Не присаживаясь, Кеттерле набрал еще один номер.

— Кеттерле. Добрый вечер, фрау Брацелес. Могу я поговорить с вашим мужем?

— Его нет, господин комиссар. Он уехал в автомобиле к тому пансиону на побережье. Реймар позвонил ему и сказал, что это срочно.

— Когда он выехал?

— Часа полтора назад. Но почему вы спрашиваете? Опять что-нибудь произошло?

— Чего хотел доктор Брабендер?

— Ханс-Пауль мне ничего не сказал. Но Реймар просил его приехать как можно скорее. Вообще-то Хансу-Паулю все это было некстати. Но Реймар был так взволнован...

— Послушайте, фрау Брацелес, а почему вы не поехали с ним? — спросил комиссар.

— У меня нет на это времени. Да и с кем оставить детей? К тому же Реймар требовал, чтобы Ханс-Пауль приехал один. Он привел Ханса-Пауля в полное расстройство, и тот немедленно выехал.

— Быть может, у вас есть какие-нибудь догадки, фрау Брацелес?

— Нет, абсолютно никаких.

Она запнулась. Ее внезапно пронзил страх, что комиссар оставил Ханса-Пауля на свободе затем только, чтобы следить за ним, а потом как-то втянуть в это дело.

— Послушайте, господин комиссар... — произнесла она, и ей стало еще страшнее оттого, что Кеттерле уже положил трубку.

— Хорншу, быстро одевайтесь, мы немедленно отправляемся в «Клифтон», пока там не случилось несчастье. Возьмите с собой лом, молоток, долото, ну все, что полагается. Лучше немного перестараться, чем потом остаться с носом.

— Вы собираетесь взломать летний домик Лютьенса?

— И его тоже, — сказал Кеттерле, надевая пальто. — А это что такое?

Он схватил конверт, который перед этим отложил в сторону.

— Проспект, — сказал Хорншу.

— Какой проспект?

— Проспект «Клифтона», который Гафке обнаружил в письменном столе сенатора Робертса.

Хорншу нисколько не удивился, когда Кеттерле уставился на него отсутствующим взглядом, а затем, не вынимая бумаги из конверта, схватился за лупу. Несмотря на спешку, он расшифровал содержание почтового штемпеля. Для этого ему потребовалось несколько секунд.

Потом он взглянул на Хорншу и сунул конверт в карман пальто.

— Вас это не поразило? — спросил Хорншу.

— Нет, — буркнул Кеттерле, — после того, что мне сказала жена Брацелеса, уже нет. Пошли, Хорншу, у нас не так много времени.

 

Туман начался сразу за Штаде. Он был таким плотным, что прерывистая разделительная полоса шоссе была видна впереди всего метров на двадцать. И тем не менее Хорншу ехал быстро. Он переключил фары на дальний свет, понимая, что каждый километр, который они проедут до наступления темноты, очень важен. Туман в песках особенно опасен из-за их коварства.

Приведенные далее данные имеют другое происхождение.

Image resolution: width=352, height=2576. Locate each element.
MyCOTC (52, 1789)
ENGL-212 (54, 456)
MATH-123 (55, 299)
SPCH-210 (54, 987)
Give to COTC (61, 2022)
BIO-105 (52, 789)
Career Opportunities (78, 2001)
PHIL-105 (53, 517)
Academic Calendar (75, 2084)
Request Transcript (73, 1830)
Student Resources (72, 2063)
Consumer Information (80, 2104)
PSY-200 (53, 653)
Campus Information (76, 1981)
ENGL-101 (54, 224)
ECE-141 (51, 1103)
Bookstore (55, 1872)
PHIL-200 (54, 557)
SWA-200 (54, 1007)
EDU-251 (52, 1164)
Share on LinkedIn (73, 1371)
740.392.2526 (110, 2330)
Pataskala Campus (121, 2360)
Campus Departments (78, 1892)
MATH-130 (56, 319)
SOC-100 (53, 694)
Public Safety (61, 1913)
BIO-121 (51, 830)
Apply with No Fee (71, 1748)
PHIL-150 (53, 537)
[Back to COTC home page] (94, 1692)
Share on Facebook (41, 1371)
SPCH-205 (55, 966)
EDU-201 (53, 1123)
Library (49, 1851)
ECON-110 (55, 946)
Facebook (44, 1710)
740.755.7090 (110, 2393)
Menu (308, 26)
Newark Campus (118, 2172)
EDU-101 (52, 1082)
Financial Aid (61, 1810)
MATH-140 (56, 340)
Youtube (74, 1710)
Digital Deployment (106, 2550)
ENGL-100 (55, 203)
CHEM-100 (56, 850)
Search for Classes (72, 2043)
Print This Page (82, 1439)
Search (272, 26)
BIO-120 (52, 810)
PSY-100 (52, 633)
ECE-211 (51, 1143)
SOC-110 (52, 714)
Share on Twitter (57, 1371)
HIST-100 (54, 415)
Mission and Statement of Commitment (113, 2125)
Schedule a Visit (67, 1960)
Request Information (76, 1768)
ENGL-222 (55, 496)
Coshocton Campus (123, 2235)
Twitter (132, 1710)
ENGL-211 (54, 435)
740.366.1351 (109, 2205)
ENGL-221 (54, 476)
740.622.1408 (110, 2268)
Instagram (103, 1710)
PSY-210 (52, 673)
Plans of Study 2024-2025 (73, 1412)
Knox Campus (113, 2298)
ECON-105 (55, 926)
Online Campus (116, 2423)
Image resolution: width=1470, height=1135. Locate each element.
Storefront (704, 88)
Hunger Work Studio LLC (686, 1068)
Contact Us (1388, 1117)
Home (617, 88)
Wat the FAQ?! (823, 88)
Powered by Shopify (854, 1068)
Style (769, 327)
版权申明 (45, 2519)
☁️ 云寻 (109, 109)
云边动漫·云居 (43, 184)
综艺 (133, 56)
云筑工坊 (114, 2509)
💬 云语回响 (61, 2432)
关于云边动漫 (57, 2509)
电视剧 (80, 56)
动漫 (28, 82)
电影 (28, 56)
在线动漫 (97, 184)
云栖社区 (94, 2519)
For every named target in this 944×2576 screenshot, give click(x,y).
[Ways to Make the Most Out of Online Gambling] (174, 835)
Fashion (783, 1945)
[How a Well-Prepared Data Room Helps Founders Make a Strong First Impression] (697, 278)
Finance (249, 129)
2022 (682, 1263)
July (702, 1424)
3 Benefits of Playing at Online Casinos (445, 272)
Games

На этот раз меланхолический прибрежный пейзаж в тумане был вовсе неразличим. Иногда тускло угадывались мокрые, блестящие спины пятнистых коров, намечались размытые силуэты сгорбленных, корявых ив. Тополя с наполовину облетевшей листвой, росшие вдоль дороги, уходили верхушками в пустоту.

В шесть совсем стемнело, однако в половине седьмого автомобиль трясся уже по срезавшей путь проселочной дороге, а потом по грубой булыжной мостовой деревенской улицы.